Praça
Estrago no Bosque
Faz bastante tempo que uma violenta ventania provocou grandes estragos no Bosque, derrubando árvores que acabaram por danificar a cerca e o portão de acesso, na Rua Pará. Até agora, o portão continua do mesmo modo, deixando de cumprir sua finalidade que seria a de garantir a segurança à noite e sem que se possa vislumbrar a possibilidade da realização de reparos.
O local, sabe-se, é aprazível, faz parte mesmo da história de Londrina. Mas é também, nos dias atuais, perigoso. Aberto, sem qualquer policiamento, pode servir de refúgio para marginais e constitui ameaça potencial para quem passe por ali, inclusive para os que esperam o ônibus no ponto ali existente.
Segurança implica em uma série de coisas. Há a questão do policiamento, que é sempre importante. Mas também existem outros fatores. A boa iluminação dá mais garantia ao cidadão. E, no caso do Bosque, a recuperação da cerca, notadamente do portão, vai representar um fator adicional para garantir que as pessoas possam passar por ali, a qualquer hora, com menos medo.
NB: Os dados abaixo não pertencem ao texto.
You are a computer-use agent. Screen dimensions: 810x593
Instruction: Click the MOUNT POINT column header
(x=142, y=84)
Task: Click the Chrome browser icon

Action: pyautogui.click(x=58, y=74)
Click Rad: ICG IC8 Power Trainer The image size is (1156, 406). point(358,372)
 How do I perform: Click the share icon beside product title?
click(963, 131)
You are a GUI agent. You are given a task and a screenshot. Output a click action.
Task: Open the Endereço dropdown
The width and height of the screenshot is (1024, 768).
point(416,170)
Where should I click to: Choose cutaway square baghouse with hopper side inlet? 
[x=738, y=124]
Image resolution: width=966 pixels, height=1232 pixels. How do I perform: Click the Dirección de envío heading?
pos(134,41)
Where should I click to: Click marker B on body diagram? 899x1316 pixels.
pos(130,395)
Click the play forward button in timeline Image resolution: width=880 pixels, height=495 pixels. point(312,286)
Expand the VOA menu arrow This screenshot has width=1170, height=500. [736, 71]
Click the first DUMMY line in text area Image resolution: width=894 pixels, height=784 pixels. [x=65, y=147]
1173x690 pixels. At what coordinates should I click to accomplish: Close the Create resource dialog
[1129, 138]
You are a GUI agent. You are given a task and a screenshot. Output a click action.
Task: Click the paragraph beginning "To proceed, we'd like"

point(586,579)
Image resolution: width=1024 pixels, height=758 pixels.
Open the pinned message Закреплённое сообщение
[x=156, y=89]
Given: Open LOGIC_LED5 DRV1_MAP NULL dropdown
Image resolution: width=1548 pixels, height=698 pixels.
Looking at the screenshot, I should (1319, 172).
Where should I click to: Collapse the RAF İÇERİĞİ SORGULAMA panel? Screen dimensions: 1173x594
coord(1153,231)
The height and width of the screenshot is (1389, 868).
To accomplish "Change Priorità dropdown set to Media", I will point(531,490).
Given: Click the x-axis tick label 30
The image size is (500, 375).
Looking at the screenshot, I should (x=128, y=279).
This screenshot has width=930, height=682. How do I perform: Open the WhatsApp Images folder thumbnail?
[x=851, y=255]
Recuperar o portão ali é tarefa inadiável.
A guerra de Londrina
Em tese, o inimigo é menos assustador que Saddam Hussein com suas pretensas armas de destruição em massa. Mas a verdade é que o mosquito que transmite a dengue está se revelando um adversário temível e assustador para os londrinenses. Novas suspeitas são registradas a cada dia, novos casos são confirmados.
A situação é de tal modo séria que até mesmo o arcebispo metropolitano de Londrina, dom Albano Cavallin, entrou na luta com uma mensagem que apela para a consciência de cada um a fim de que haja uma luta real contra o mosquito.
Aparentemente, não é tão difícil. Basta acabar com os focos que surgem em águas paradas, nas plantas que muitos possuem em casa, nas garrafas vazias deixadas no quintal, nos pneus que igualmente são jogados por toda parte. Todavia, o que parece fácil não está funcionando, principalmente porque falta maior participação de todos nesta batalha.
A dengue não é tão destrutiva quanto as bombas que estão sendo lançadas sobre Bagdá. Mas pode ser mortal. E é importante perceber que se não podemos fazer nada para parar os loucos que deflagraram a guerra no Golfo, no caso de nossa ''guerra particular'', a vitória depende apenas da vontade e da consciência de todos.